We install the python packages required for this project. It includes Langchain's framework for the creation of AI applications, Langchain community tools (version 0.2.16 or more) and integration of Langchain with Google Gemini models. These packages allow transparent use of gemini models and external tools in Langchain pipelines.

import getpass
import os
import json
from typing import Dict, Any

We incorporate essential modules in the project. GetPass allows the entry of API keys safely without displaying them on the screen, while the operating system helps manage environment variables and file paths. JSON is used to manage JSON data structures, and the typing provides type advice for variables, such as dictionaries and function arguments, guaranteeing better readability of code and maintainability.

if not os.environ.get("JINA_API_KEY"):
    os.environ("JINA_API_KEY") = getpass.getpass("Enter your Jina API key: ")


if not os.environ.get("GOOGLE_API_KEY"):
    os.environ("GOOGLE_API_KEY") = getpass.getpass("Enter your Google/Gemini API key: ")

We ensure that the API keys necessary for Jina and Google Gemini are defined in the form of environment variables. Suppose the keys are not already defined in the environment. In this case, the script invites the user to enter them safely using the Getpass module, keeping the touches hidden from view for safety purposes. This approach allows transparent access to these services without requiring the rigid coding of sensitive information in the code.

from langchain_community.tools import JinaSearch
from langchain_google_genai import ChatGoogleGenerativeAI
from langchain_core.prompts import ChatPromptTemplate
from langchain_core.runnables import RunnableConfig, chain
from langchain_core.messages import HumanMessage, AIMessage, ToolMessage


print("🔧 Setting up tools and model...")

We import modules and key classes of the Langchain ecosystem. It presents the Jinasearch tool for web research, the model of Chatgooglegeneractiveai to access Google Gemini and the essential classes of Langchain Core, including chatPrompttemplate, Runnableconfig and message structures (Humanmessage, Aimeshing and Toolmessage). Together, these components allow the integration of external tools with Gemini for dynamic recovery of information based on AI. The print statement confirms that the configuration process has started.

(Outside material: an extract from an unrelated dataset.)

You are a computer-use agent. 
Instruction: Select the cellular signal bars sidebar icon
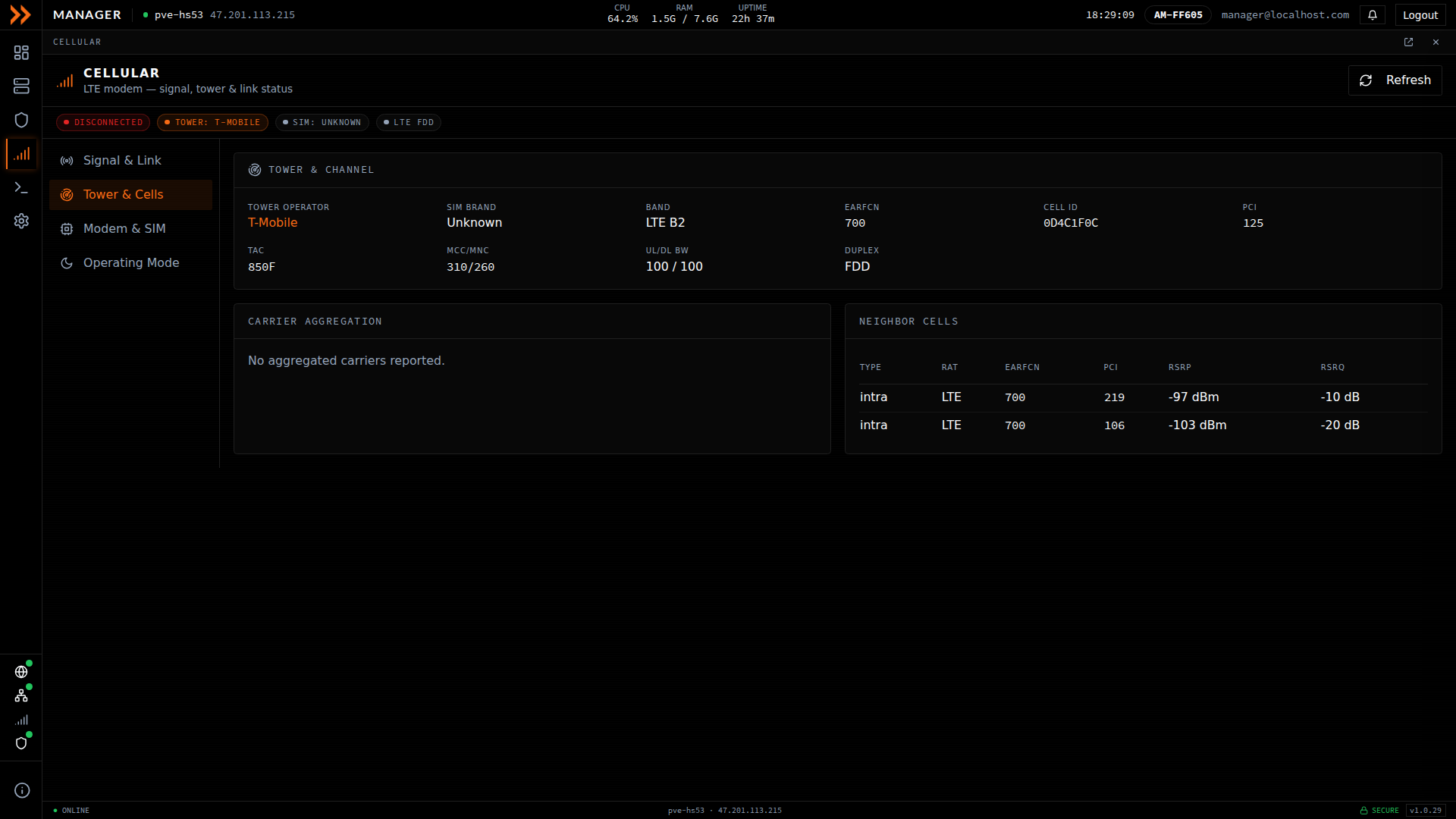pos(21,154)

search_tool = JinaSearch()
print(f"✅ Jina Search tool initialized: {search_tool.name}")


print("\n🔍 Testing Jina Search directly:")
direct_search_result = search_tool.invoke({"query": "what is langgraph"})
print(f"Direct search result preview: {direct_search_result(:200)}...")

We initialize the Jina research tool by creating a Jinasearch body () and confirming that it is ready for use. The tool is designed to manage web search requests in the Langchain ecosystem. The script then performs a direct test request, “What is Langgraph”, using the Invoke method and prints an overview of the research result. This step checks that the search tool is working properly before integrating it into an AI greater assistant workflow.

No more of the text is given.